On Sep. 21, 92-percent of Bethel College’s student population was involved in the school’s annual Service Day — which benefits students and organizations in Newton and North Newton alike by getting students involved in the community to build relationships.
“I don’t know whether or not this is the case, but I can imagine that a Service Day connection could open up opportunities for a student to come back to the organization and volunteer in other ways,” campus pastor Michael Unruh said. “And the staff of an organization might be interested in coming to college activities to support the students they met and served with.”
While Service Day helps craft those relationships between students and organizations, the latter are appreciative of the work done by the volunteers.
“Several organizations have commented that the students serving at their organizations were hardworking, respectful, and fun to be around,” Unruh said. “I’ve also heard that the work completed during the service times exceeded expectations — and in some cases was completed well before the time they expected.”
As for students, Service Day assists in providing real-world experience and becoming immersed into the surrounding community. “The organizations where students serve get to interact with Bethel students in ways they otherwise might not,” Unruh said.
He continued, “Students learn about the mission and values of the organizations they’re serving. They become aware of how important it is to step out into the community and provide assistance to organizations where help is needed and [create] opportunities to continue connecting with organizations for future jobs or even more volunteer work.”

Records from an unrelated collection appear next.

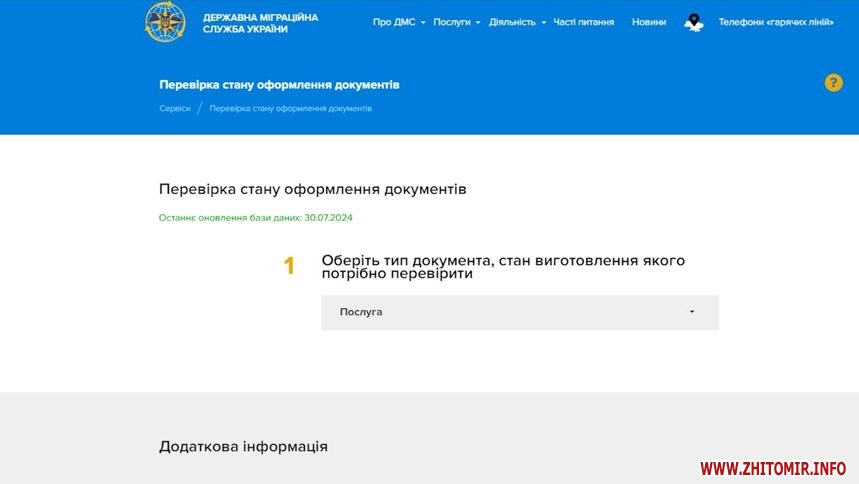Click the Додаткова інформація heading
Viewport: 859px width, 484px height.
pos(243,446)
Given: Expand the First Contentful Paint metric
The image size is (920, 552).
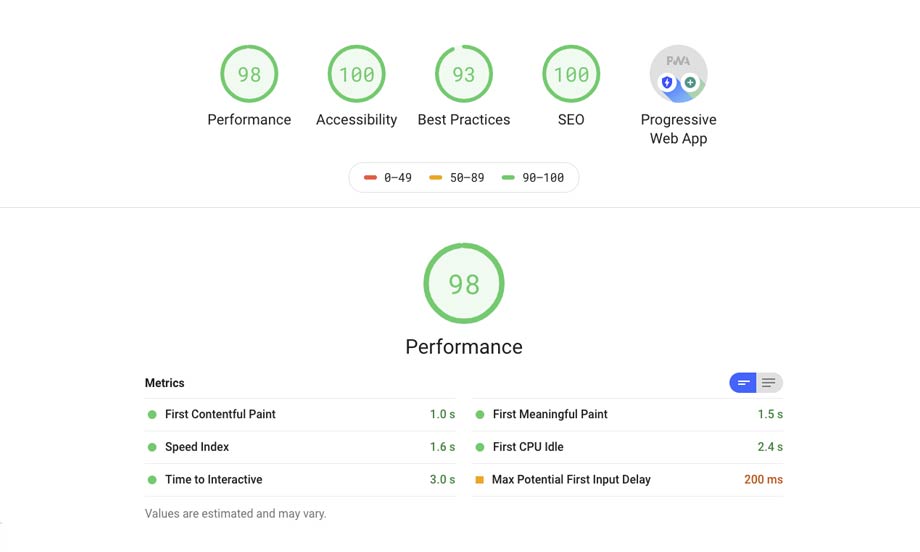Looking at the screenshot, I should (220, 414).
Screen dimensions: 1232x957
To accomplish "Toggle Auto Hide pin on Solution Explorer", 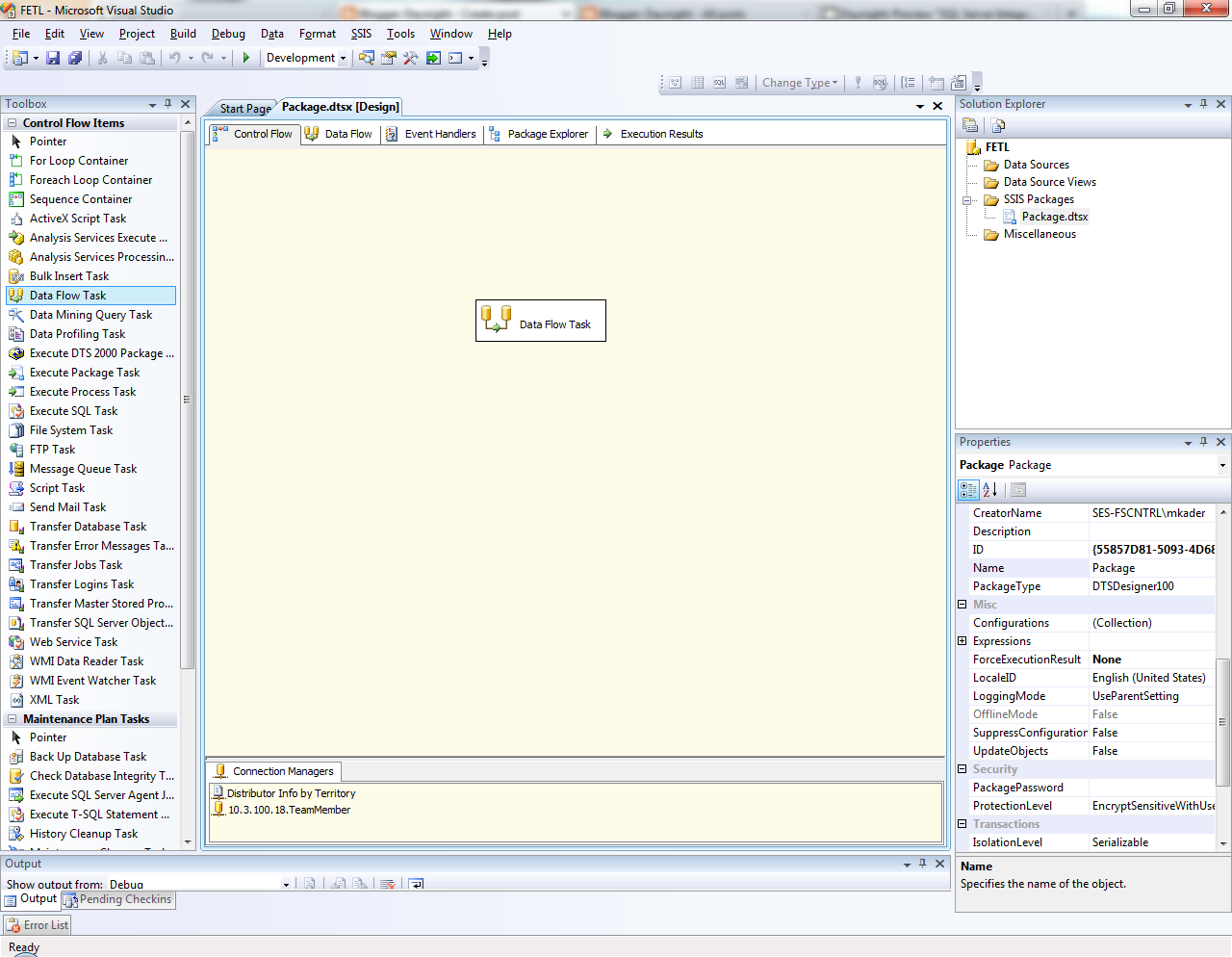I will [x=1202, y=104].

This year, volunteer opportunities included schools in Newton, NMC Health, PrairieView, Community Cleanup, and many others. Unruh also mentioned that students were provided with coffee and donuts that morning in order to bring people together to kick off the day. Additionally, Aladdin Food Services put together an outdoor lunch as another way to bring students together.
Now a week removed from Service Day, Unruh’s team found that even students who were unable to participate in the day’s activites are already looking for other ways to get involved with the community.
“I think [that] speaks to the culture of service we’re hoping to continue developing here in the Bethel community,” Unruh said.